═══ ENTRIES

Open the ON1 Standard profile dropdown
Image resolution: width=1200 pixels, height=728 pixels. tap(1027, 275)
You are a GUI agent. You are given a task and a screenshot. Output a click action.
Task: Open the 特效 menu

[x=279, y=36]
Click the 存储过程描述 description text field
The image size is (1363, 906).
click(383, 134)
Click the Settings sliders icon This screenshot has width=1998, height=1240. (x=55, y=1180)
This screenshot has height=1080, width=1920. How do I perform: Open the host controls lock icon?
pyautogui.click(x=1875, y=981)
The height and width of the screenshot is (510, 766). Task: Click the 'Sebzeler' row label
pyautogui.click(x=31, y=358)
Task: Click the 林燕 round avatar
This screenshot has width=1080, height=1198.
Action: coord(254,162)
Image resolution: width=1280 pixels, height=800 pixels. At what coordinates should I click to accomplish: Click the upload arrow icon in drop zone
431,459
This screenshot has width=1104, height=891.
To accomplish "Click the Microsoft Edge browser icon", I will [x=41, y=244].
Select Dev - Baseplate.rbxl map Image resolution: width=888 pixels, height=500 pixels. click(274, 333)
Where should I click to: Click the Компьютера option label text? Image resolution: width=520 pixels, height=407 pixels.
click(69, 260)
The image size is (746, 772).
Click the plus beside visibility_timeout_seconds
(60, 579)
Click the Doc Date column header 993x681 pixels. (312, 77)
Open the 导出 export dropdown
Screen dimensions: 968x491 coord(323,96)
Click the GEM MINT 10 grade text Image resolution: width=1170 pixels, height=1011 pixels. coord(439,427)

══════

→ TO BE DONE: Copy out everything from the line containing "Click the Settings" down to the end of the material, substituting "capture" for "screenshot" and leaving the rest unchanged.

→ PROBLEM SOLUTION:
Click the Settings sliders icon This capture has width=1998, height=1240. (x=55, y=1180)
This capture has height=1080, width=1920. How do I perform: Open the host controls lock icon?
pyautogui.click(x=1875, y=981)
The height and width of the capture is (510, 766). Task: Click the 'Sebzeler' row label
pyautogui.click(x=31, y=358)
Task: Click the 林燕 round avatar
This capture has width=1080, height=1198.
Action: coord(254,162)
Image resolution: width=1280 pixels, height=800 pixels. At what coordinates should I click to accomplish: Click the upload arrow icon in drop zone
431,459
This capture has width=1104, height=891.
To accomplish "Click the Microsoft Edge browser icon", I will [x=41, y=244].
Select Dev - Baseplate.rbxl map Image resolution: width=888 pixels, height=500 pixels. click(274, 333)
Where should I click to: Click the Компьютера option label text? Image resolution: width=520 pixels, height=407 pixels.
click(69, 260)
The image size is (746, 772).
Click the plus beside visibility_timeout_seconds
(60, 579)
Click the Doc Date column header 993x681 pixels. (312, 77)
Open the 导出 export dropdown
Screen dimensions: 968x491 coord(323,96)
Click the GEM MINT 10 grade text Image resolution: width=1170 pixels, height=1011 pixels. coord(439,427)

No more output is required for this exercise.